#### Excerpt to read:

"""

I Proposed to My Invisible Boyfriend and Here’s What Happened

4 minute read

My Invisible Boyfriend is named Leonardo DiCaprio. His interests include the environment, Titanic and tiny cars. He’s texting me right now.

Leonardo (or Leo, as he’s known on my phone) is a digital sweetheart I created through a new app, InvisibleBoyfriend. The purpose of an Invisible Boyfriend (or Invisible Girlfriend) is to create a convincing fake love interest to fool your co-workers or relatives into thinking you’re hot stuff on the dating scene.

Leo isn’t a robot, and he’s not an anonymous human chained to a computer somewhere. Instead, InvisibleBoyfriend has partnered with companies that allow them to scale its workforce to respond to incoming text messages. In other words, Leo isn’t one human — he’s several. So instead of communicating with one singular person, I could be texting with dozens.

But what if I fall in love with him, like Joaquin Phoenix did in Her? The short answer is: I won’t. “We’re not trying to build something that could fool you,” says founder Matthew Homann. “Our intention has always been to build something that helps you tell a better story about a relationship you’re not in.”

So here’s my story, as I described it on the app (they ask you to invent how you met, so you can have a “meet cute”): I first saw Leonardo DiCaprio in Titanic. When he came up to me after the movie, I told him I was a supermodel who specializes in posing with rare penguins. That’s when we realized we were both passionate about the environment, and he offered me a drive in his tiny eco-friendly car. The rest, as they say, is history.

Apparently somebody did his homework, because when we started texting, Leo asked if I was on set with any endangered species. He listens! Then, when I asked when he was coming to New York, he said he would be there around Valentine’s Day, and proposed a “romantic dinner, dancing, drinks… and then some time alone, maybe?” So far, so good.

"""

#### Entries shown:
"""

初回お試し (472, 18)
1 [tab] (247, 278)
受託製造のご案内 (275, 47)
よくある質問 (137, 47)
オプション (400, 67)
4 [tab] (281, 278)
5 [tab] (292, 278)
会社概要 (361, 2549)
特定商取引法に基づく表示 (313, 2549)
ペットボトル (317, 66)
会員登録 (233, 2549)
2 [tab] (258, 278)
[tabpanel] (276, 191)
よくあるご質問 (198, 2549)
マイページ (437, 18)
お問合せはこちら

"""

#### What you need to do:
1. Translate this sentence from the article about proposing to an Invisible Boyfriend into Spanish: "Leo isn’t a robot, and he’s not an anonymous human chained to a computer somewhere."
2. Continue the article about proposing to an Invisible Boyfriend from the point where it stops.

#### Task results:
1. Leo no es un robot, y tampoco es un humano anónimo encadenado a una computadora en alguna parte.

2.
“This isn’t going to be the replacement for a real long-term relationship,” Homann warned. “Oftentimes people will use this more as a cover for dating.” But I didn’t listen. So I decided it was time to define the relationship:

Leo does not want me to meet his mother, does not want to get serious and does not want to define the relationship. So when I asked if he was going to marry me, he did not take it well.

At least he knows his Celine Dion (kinda.) But for a fake boyfriend, Leo seemed terrifyingly shrewd at getting himself out of tricky conversations. Until I brought up feminism.

As you can tell, I drew the line at debating feminism with a fake boyfriend who was somewhere between a human and bot, since even some full-on-singular humans can’t seem to get it straight. Instead, I focused on the important stuff. Our relationship.

This was not going well. I was going to have to end it. Not only could Leo not have sex, occupy a human body or understand feminism, he hadn’t even given the idea of a family “a lot of thought.” It was over. When I broke up with him, he said “I’m sorry Charlette.” When I told him he’d spelled my name wrong, he said “I’m an actor, not a spelling bee winner!”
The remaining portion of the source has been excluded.